> **Task objective**: Please write out the records below word for word, beginning at the line that has "Task: Click the RF refrigerator label" and stopping after the line that has "click(x=281, y=218)". Leave the pictures out of your copy.

******************************

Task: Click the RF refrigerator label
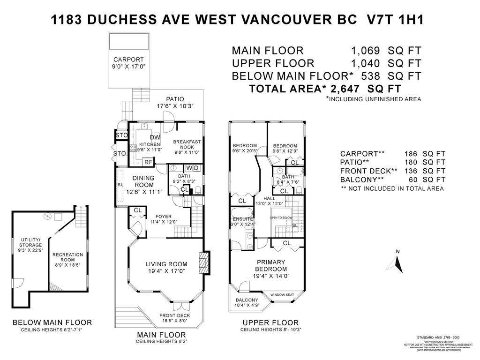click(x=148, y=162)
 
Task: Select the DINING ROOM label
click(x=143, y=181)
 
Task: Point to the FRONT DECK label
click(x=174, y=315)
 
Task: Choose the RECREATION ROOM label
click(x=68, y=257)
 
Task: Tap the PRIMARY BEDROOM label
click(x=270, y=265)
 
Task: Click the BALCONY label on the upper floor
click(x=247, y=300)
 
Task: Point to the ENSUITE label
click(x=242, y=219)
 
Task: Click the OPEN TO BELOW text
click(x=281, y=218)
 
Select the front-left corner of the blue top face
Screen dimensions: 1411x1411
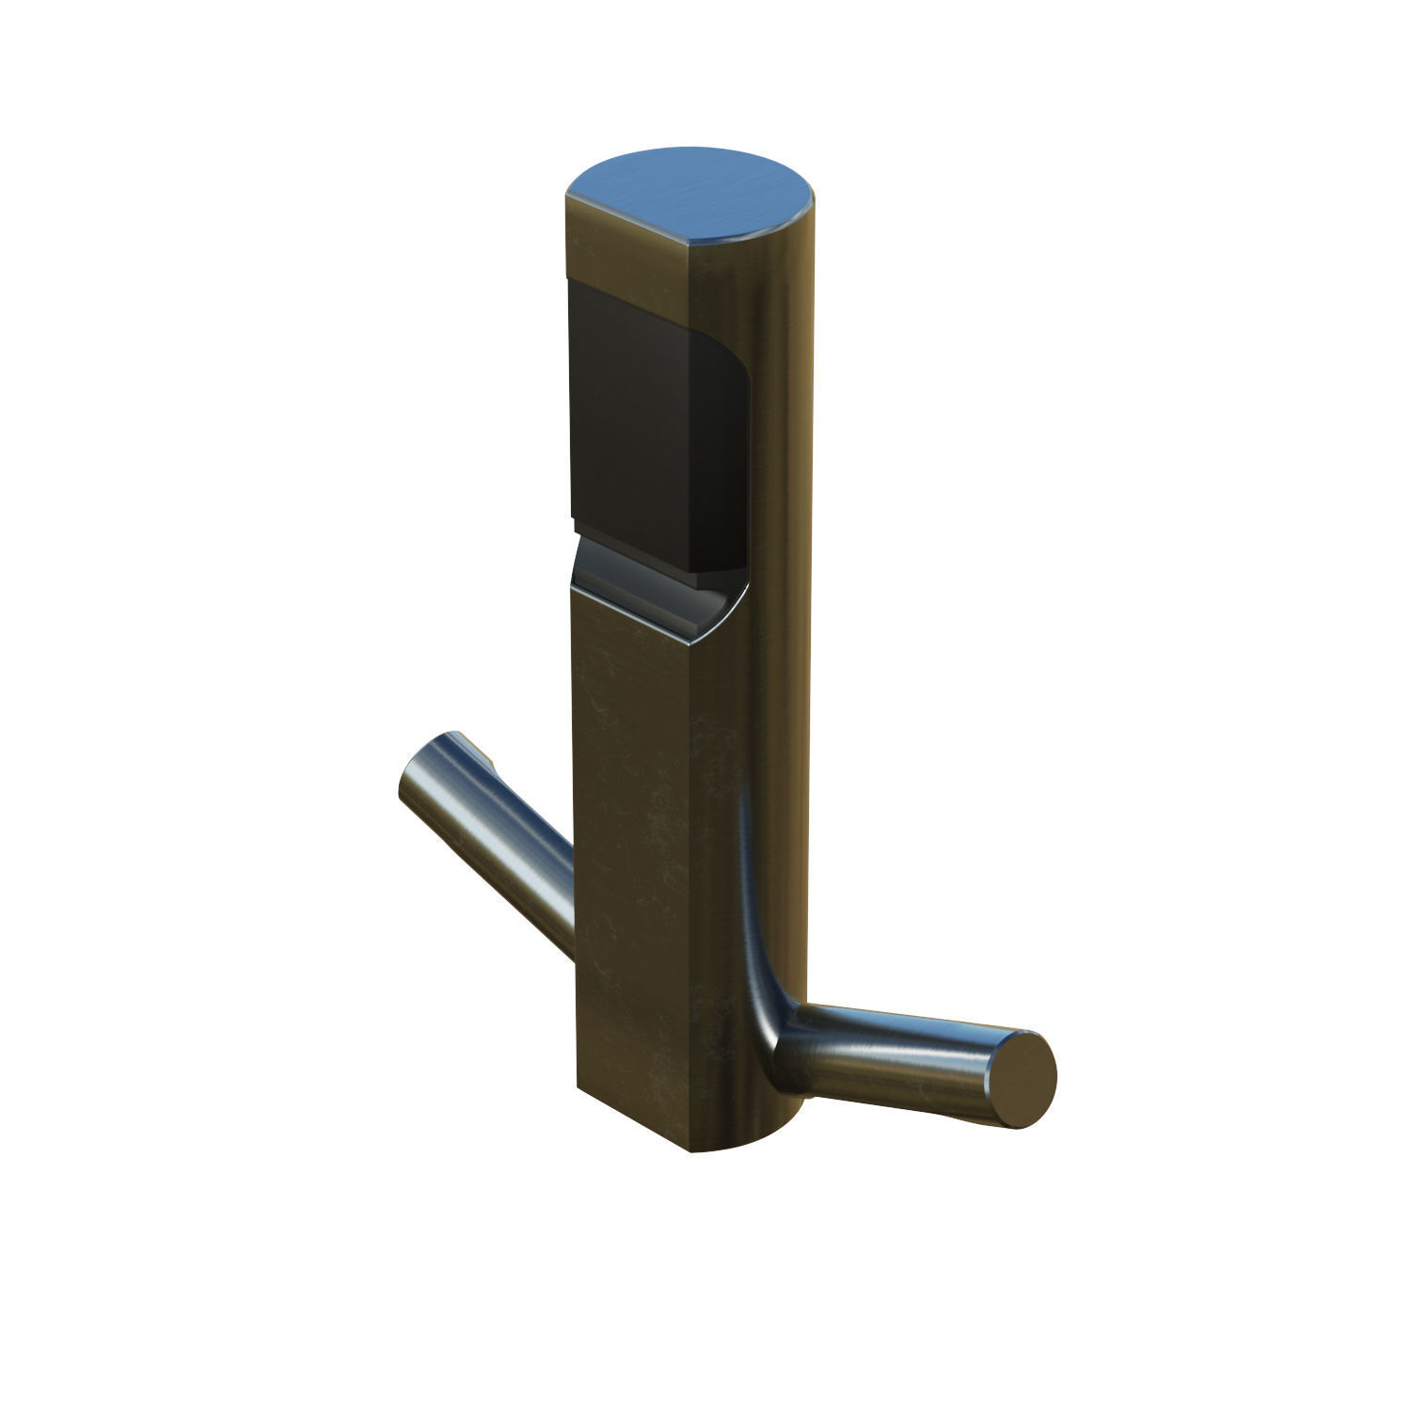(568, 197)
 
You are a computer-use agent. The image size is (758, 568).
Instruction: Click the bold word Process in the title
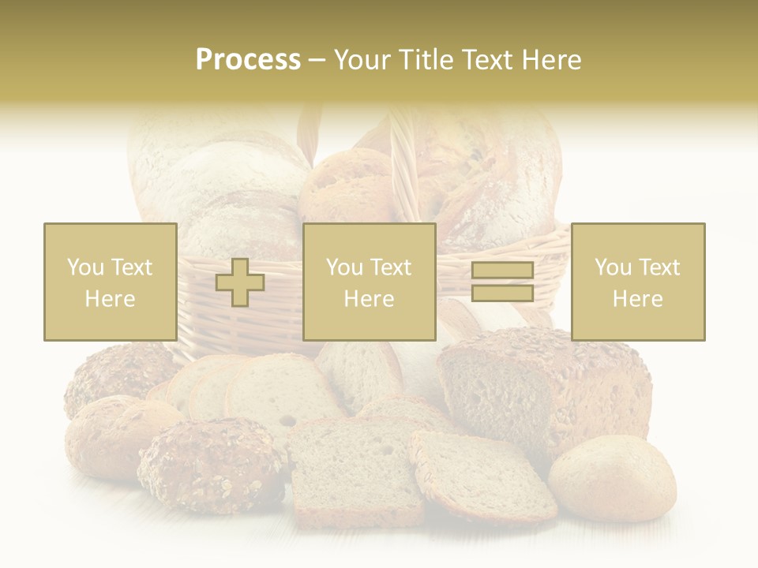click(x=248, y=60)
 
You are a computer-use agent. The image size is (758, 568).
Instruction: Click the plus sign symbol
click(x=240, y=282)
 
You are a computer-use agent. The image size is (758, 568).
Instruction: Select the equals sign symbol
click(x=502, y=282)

******************************

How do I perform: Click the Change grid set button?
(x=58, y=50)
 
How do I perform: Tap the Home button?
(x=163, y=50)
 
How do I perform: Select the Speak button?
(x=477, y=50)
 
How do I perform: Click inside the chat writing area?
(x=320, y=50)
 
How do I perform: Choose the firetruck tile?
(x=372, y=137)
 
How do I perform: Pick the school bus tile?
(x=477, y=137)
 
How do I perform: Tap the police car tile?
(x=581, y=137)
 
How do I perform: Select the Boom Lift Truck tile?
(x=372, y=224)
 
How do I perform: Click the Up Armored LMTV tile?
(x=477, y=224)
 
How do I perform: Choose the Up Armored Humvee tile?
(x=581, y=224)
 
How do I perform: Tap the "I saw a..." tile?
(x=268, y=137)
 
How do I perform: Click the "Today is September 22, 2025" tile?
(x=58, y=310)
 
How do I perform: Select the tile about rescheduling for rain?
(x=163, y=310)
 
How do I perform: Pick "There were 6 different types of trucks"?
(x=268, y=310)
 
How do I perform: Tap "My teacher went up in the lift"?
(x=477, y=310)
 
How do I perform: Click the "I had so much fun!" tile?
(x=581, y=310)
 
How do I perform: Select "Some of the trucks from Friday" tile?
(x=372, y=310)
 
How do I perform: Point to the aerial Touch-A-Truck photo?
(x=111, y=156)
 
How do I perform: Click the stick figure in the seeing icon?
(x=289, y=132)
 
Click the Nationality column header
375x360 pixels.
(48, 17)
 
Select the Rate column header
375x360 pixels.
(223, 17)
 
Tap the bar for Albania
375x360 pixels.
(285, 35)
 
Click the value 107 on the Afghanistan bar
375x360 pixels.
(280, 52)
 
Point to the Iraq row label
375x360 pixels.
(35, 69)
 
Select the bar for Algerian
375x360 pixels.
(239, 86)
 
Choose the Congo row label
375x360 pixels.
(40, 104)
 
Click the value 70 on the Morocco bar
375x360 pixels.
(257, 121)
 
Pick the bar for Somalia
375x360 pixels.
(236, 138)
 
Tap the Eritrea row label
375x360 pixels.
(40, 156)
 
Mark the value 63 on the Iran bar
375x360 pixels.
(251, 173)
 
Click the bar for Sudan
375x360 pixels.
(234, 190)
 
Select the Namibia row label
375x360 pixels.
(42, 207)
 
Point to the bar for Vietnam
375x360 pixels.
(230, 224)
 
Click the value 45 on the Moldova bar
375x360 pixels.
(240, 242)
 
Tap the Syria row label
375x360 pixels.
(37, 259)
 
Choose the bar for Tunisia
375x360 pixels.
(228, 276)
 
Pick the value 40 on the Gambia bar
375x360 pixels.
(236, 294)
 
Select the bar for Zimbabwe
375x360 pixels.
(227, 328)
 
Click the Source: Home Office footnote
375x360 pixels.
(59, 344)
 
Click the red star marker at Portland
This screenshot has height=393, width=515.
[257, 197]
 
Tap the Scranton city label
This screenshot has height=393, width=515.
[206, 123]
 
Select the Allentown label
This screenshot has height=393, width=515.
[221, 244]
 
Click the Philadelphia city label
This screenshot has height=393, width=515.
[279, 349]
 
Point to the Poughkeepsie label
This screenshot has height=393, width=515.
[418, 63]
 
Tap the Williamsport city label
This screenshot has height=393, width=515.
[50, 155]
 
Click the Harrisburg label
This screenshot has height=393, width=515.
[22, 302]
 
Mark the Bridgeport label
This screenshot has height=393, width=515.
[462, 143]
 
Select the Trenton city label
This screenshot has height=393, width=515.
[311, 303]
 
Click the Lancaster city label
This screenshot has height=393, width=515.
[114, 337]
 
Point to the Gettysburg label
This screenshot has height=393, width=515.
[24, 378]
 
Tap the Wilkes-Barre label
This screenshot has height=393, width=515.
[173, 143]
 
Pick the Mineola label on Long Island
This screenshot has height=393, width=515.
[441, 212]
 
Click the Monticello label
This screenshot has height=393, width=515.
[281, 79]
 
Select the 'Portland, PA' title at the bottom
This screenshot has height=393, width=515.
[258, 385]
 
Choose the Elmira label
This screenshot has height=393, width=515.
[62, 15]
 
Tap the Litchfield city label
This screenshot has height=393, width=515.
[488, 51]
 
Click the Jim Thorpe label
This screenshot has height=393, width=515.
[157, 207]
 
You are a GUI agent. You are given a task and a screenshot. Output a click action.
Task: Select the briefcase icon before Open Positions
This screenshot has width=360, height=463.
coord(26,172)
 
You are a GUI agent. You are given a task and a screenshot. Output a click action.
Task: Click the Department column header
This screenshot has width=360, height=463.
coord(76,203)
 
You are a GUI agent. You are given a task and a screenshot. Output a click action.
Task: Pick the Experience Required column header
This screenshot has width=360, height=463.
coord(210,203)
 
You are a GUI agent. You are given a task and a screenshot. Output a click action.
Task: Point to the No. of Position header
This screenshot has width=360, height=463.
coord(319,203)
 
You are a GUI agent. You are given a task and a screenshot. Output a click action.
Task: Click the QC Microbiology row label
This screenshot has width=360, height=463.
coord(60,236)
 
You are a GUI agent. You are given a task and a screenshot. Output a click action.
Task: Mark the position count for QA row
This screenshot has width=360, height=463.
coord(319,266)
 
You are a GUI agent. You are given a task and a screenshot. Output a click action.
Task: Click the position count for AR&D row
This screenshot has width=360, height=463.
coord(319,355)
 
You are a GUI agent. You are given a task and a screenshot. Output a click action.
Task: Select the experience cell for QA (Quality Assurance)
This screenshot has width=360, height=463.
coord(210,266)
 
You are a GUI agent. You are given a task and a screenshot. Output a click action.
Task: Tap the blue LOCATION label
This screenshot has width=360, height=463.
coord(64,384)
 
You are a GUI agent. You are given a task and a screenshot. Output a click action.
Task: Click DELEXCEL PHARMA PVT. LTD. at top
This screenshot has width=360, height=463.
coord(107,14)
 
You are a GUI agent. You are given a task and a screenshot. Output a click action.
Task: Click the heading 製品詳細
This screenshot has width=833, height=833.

******************************

> **Written reply**:
Task: Click the RF refrigerator label
click(x=148, y=162)
 
Task: Select the DINING ROOM label
click(x=143, y=181)
 
Task: Point to the FRONT DECK label
click(x=174, y=315)
 
Task: Choose the RECREATION ROOM label
click(x=68, y=257)
 
Task: Tap the PRIMARY BEDROOM label
click(x=270, y=265)
 
Task: Click the BALCONY label on the upper floor
click(x=247, y=300)
 
Task: Point to the ENSUITE label
click(x=242, y=219)
 
Task: Click the OPEN TO BELOW text
click(x=281, y=218)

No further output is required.